North America held a commanding 52.10% share of the investment banking market in 2025 as the region benefited from deep capital-market liquidity, accommodative monetary policy shifts, and anticipated regulatory easing. U.S. corporations intend to refinance more than USD 1 trillion of debt in 2025 and exploit a resurgent IPO window that already hosted 163 offerings in 2024. Canadian and Mexican issuers add complementary deal flow in mining, energy transition, and cross-border supply-chain reconfiguration.
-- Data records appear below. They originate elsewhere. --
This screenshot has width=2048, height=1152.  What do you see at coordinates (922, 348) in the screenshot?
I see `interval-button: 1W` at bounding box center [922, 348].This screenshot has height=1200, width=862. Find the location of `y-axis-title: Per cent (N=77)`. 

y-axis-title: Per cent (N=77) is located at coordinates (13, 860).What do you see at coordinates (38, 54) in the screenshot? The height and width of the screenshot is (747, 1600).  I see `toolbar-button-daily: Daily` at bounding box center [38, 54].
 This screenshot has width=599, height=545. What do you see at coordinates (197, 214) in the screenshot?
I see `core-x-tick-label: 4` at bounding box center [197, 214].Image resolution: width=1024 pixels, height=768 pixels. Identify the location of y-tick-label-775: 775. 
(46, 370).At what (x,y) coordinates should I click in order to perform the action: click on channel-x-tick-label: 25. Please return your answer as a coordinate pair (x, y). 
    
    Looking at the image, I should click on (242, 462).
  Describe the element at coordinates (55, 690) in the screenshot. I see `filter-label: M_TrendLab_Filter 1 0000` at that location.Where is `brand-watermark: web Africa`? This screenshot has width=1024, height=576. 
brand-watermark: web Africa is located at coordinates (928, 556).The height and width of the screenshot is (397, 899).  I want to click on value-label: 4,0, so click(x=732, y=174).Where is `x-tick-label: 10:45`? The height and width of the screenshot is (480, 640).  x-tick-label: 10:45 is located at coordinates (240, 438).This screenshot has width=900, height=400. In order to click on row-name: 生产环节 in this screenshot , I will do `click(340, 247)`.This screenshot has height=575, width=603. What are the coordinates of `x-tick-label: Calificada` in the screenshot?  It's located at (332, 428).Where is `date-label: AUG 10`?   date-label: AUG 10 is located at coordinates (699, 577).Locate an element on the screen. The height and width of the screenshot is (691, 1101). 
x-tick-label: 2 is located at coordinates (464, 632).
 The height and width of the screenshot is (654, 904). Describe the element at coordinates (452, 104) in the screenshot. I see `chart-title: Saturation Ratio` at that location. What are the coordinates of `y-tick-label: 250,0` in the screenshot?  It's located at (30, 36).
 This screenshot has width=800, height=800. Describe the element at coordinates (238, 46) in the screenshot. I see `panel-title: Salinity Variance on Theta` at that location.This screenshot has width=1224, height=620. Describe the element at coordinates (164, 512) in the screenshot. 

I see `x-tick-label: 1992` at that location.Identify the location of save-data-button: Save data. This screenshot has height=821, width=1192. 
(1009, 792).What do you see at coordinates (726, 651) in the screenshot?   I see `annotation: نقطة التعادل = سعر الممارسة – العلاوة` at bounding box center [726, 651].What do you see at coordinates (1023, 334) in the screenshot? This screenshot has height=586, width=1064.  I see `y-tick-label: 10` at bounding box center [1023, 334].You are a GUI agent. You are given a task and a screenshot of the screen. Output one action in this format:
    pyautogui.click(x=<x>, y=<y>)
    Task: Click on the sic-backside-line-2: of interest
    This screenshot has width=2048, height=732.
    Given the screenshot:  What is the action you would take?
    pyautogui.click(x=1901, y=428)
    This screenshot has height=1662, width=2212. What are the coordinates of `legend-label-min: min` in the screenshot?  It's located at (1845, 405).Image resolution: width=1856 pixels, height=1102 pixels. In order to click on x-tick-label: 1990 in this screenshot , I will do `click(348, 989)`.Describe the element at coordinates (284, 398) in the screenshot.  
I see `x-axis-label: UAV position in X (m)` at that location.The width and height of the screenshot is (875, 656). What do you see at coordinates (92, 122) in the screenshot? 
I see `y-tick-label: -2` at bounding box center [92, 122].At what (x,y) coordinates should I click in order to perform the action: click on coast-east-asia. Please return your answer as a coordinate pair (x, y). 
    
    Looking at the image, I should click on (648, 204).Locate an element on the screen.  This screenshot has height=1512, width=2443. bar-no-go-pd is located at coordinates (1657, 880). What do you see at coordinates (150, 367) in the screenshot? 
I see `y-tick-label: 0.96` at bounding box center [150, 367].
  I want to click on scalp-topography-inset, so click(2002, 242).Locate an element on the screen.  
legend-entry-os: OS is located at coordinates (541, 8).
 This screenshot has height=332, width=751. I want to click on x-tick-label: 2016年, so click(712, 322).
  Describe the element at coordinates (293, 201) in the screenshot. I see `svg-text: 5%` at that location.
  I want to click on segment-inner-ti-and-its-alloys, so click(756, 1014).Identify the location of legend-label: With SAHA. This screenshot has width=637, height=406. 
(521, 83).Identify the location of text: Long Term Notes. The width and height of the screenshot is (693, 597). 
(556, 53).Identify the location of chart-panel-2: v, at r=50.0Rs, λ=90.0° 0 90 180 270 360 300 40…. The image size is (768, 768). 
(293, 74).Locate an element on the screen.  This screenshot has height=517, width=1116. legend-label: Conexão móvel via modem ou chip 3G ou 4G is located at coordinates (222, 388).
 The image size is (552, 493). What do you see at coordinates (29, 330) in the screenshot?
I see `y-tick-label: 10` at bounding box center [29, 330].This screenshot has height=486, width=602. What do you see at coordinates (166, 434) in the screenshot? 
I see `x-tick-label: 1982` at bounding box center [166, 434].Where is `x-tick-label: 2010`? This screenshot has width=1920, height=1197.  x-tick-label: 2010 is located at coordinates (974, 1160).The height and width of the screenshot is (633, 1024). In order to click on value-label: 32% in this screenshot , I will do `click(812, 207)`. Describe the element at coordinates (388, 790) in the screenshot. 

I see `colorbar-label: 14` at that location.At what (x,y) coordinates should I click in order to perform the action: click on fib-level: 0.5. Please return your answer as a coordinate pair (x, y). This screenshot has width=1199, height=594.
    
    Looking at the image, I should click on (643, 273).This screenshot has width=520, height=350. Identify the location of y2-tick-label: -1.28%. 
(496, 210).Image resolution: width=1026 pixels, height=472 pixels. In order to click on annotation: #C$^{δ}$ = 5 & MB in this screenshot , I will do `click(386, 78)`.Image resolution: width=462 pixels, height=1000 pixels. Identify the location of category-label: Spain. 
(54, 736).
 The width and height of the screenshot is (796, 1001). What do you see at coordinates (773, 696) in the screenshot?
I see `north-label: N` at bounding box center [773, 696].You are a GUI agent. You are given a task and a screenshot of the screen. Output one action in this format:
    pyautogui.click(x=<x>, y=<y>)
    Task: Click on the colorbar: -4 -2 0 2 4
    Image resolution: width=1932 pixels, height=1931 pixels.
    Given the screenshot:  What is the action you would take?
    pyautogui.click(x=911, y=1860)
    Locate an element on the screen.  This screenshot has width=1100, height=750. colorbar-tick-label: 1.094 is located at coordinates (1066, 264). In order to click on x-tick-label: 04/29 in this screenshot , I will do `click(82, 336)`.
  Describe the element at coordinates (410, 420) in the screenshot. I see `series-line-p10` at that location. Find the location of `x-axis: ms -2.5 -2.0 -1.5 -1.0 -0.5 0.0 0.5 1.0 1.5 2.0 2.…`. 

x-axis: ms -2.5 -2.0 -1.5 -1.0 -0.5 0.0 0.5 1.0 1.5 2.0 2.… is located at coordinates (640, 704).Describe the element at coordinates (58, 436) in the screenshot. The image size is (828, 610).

Asia-Pacific is the fastest-growing region in the investment banking market, slated for a 6.37% CAGR through 2031. Structural reforms in China, India, and Southeast Asia are deepening local capital markets and encouraging outbound M&A. As transaction banking represents nearly half of regional CIB income, banks are scaling digital trade-finance platforms to win wallet share with SMEs and mid-caps. Japan and South Korea contribute through technology joint ventures and shareholder-return enhancements, while Australia's infrastructure privatization pipeline supplies sizeable underwriting mandates.
Europe maintains relevance in the investment banking market despite macro uncertainty. Energy transition programs and sovereign-wealth-fund inflows from the Middle East are supporting infrastructure and renewables financing, while regulatory fragmentation complicates cross-border banking operations. In the Middle East, GCC banks are leveraging non-oil diversification projects and sovereign-wealth-fund deal-making, with regional investment-banking revenue expected to grow significantly in the coming years. Africa and South America provide niche opportunities in commodities, infrastructure, and fintech, attracting specialized advisory boutiques alongside global universal banks.